• _Texto mostrado_:
•••••

Mario Ernesto Almeida Bacallao (Granma).— Es 14 de junio de 2025 y en Santiago de Chile han convocado a una marcha para las 4:30 de la tarde. Es sábado. Desde inicios de semana han prometido lluvia, que en el Cono Sur es lo mismo que anunciar más nieve en los cerros. Palestina es el motivo.

Nadie tiene idea exacta de lo que va a pasar en realidad. Las últimas concentraciones por la causa han dado pocas esperanzas por las pocas gentes que han llegado.

Pero este sábado no caben las personas en el punto de concentración. Los eventos internacionales inmediatos han recalentado la sensibilidad de la gente y aquí están, amontonadas en la calle, miles de personas ante las que se pierde la vista.

•••••

• _Registros extraídos_:
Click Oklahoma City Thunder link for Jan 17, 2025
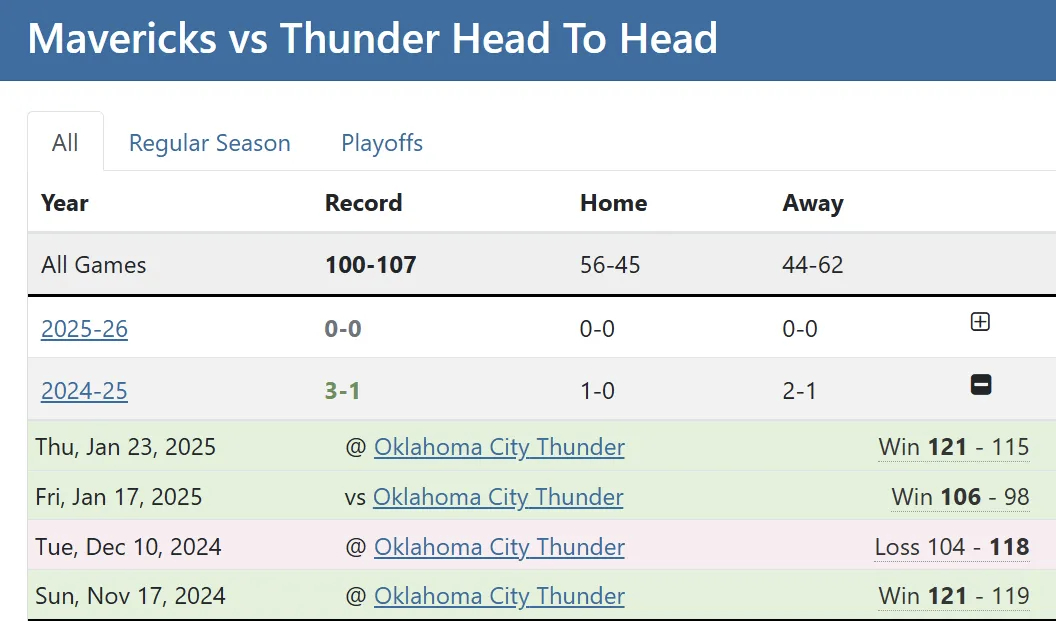Image resolution: width=1056 pixels, height=621 pixels. 498,496

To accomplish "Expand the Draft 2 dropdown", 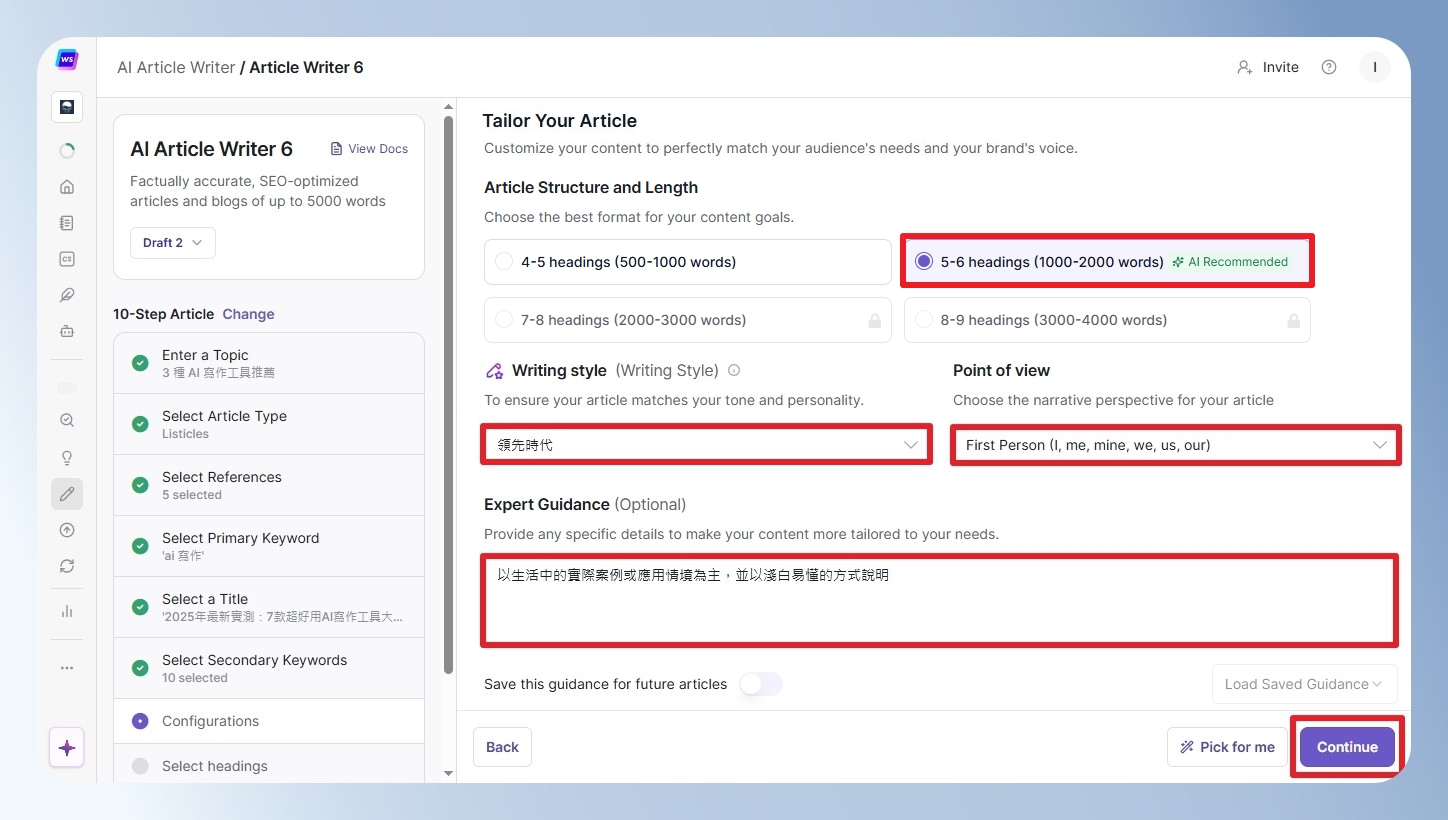I will pos(172,243).
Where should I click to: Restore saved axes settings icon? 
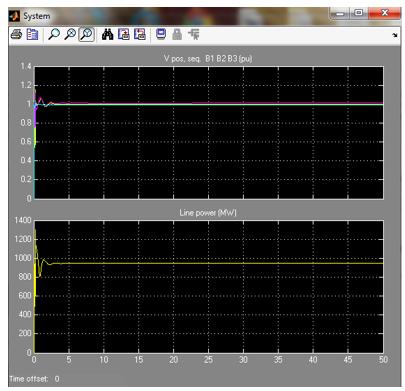tap(140, 34)
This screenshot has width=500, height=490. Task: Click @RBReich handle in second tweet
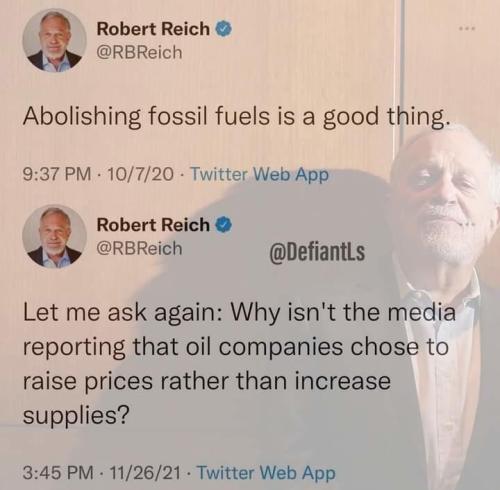(139, 248)
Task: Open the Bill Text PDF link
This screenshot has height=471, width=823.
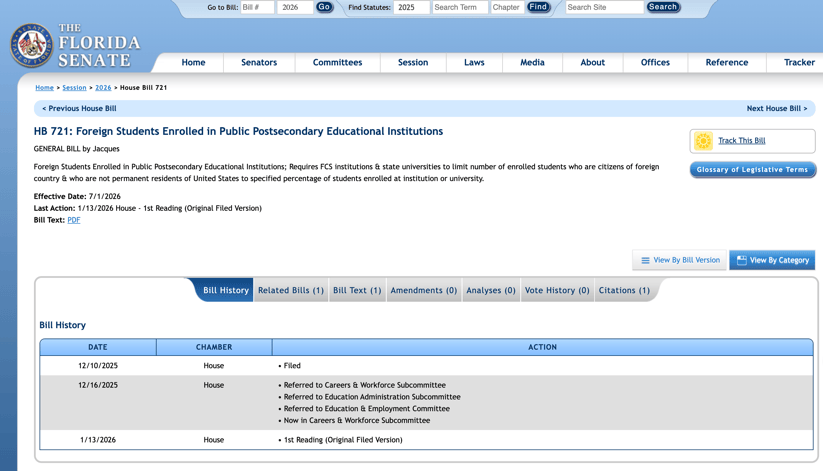Action: (x=73, y=220)
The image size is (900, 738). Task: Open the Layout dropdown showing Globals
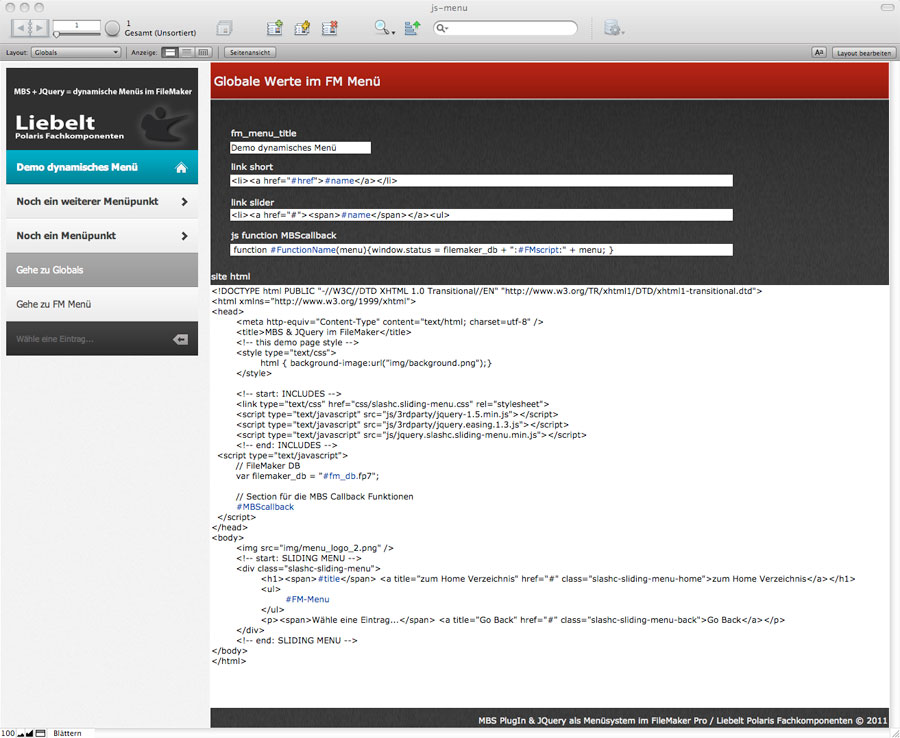[75, 52]
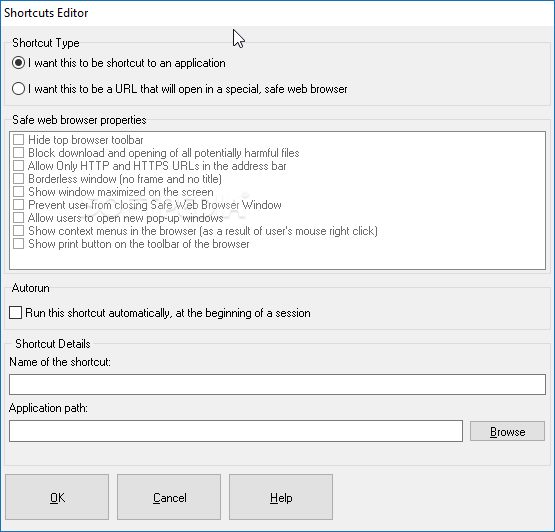Confirm with the OK button
Viewport: 555px width, 532px height.
coord(57,497)
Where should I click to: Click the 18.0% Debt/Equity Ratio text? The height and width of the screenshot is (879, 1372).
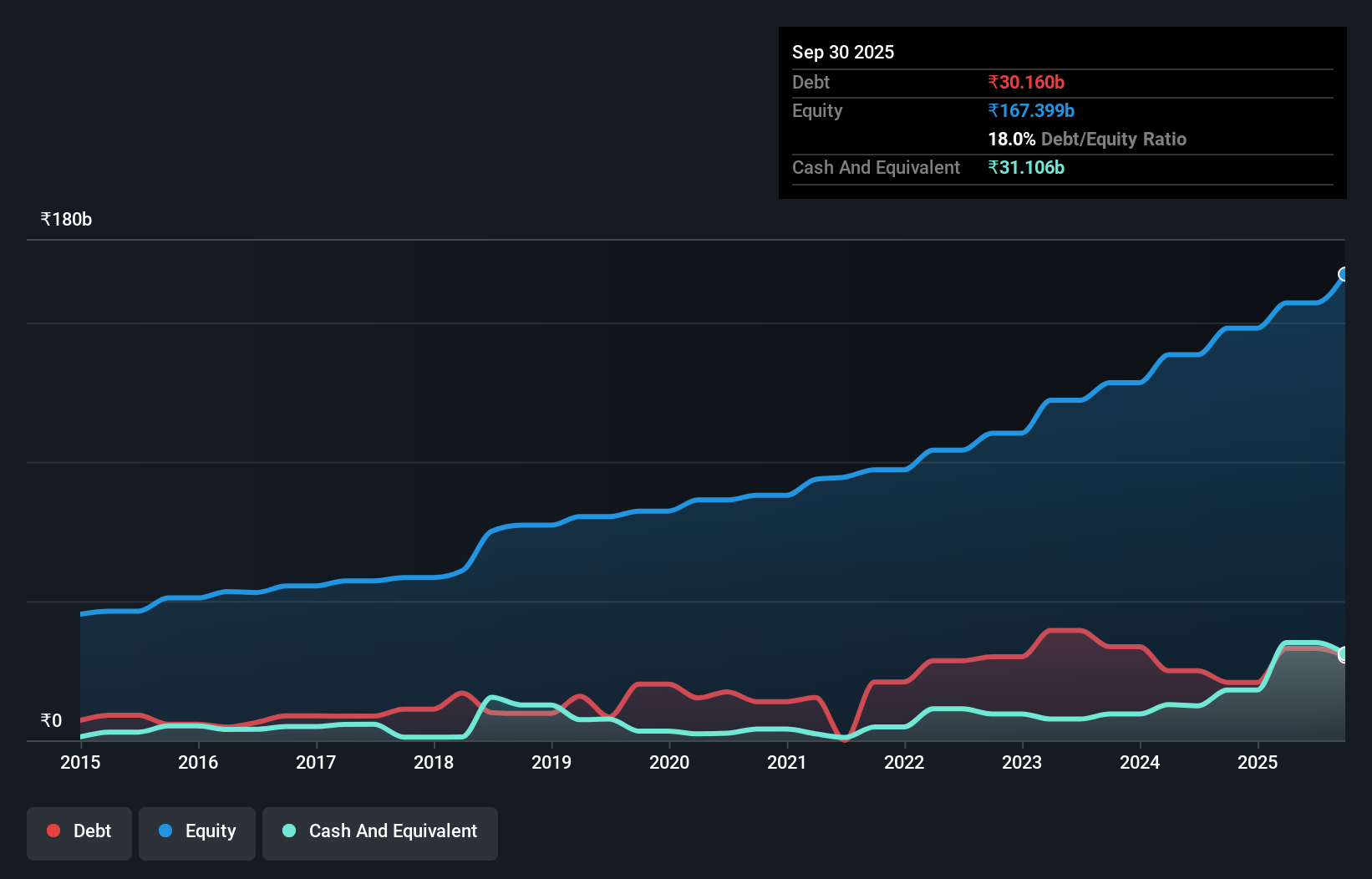pos(1087,139)
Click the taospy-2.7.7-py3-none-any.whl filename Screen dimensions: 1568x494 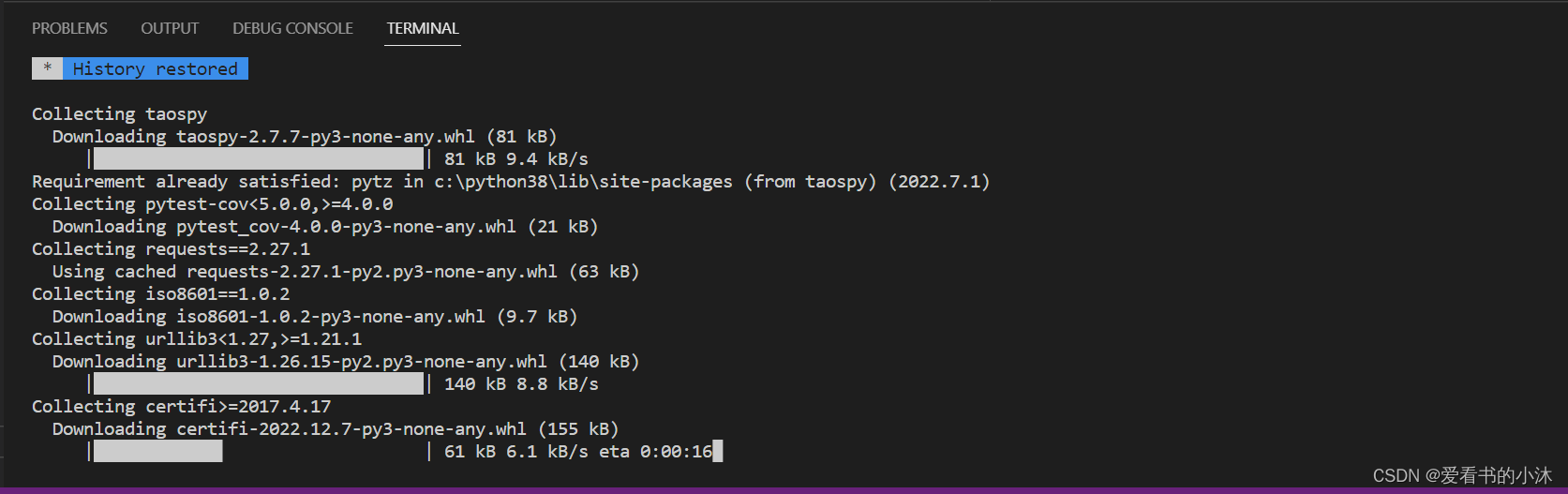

•••••

• _Tareas requeridas_:
A - En la crónica sobre la marcha por Palestina en Santiago de Chile, ¿a qué hora se convocó la marcha?
B - Prolonga la crónica sobre la marcha por Palestina en Santiago de Chile a partir de su última oración.
Los registros no hacen falta.

• _Respuestas en orden_:
A - A las 4:30 de la tarde.

B -
El destino propuesto es el Puente de los Candados sobre el río Mapocho, donde los enamorados intentan cerrar sus vínculos con llaves antes de lanzarlas al agua.

Durante la tarde-noche no se verán los candados, sino una bandera palestina inmensa que se despliega ante los ojos de la avenida atestada, junto a estruendos de fuegos artificiales y bengalas y gritos.

¿Qué se grita? Ruptura de relaciones diplomáticas; que las armas de la policía y el ejército, que hoy están dejando pasar y que otros días no, dejen de llegar de Tel Aviv; paz, justicia, fin de bloqueo, fin de opresión. Se grita también que quien no salte es sionista.

Trompetas y trombones hacen sonar entre la multitud el himno de los partisanos y luego otro himno, compuesto por Víctor Jara en los tiempos de Vietnam, y que ahora se ajusta perfectamente, en tanto enuncia el derecho de vivir en paz.

Por la calle andan niños pequeños, perros con correa; los estudiantes universitarios, casi por instinto, por derecho histórico, a la cabeza. El equipo de fútbol profesional que lleva por nombre palestino, «Tino» para la jerga, mueve las mismas banderolas que en los próximos días ondearán en las gradas de su estadio.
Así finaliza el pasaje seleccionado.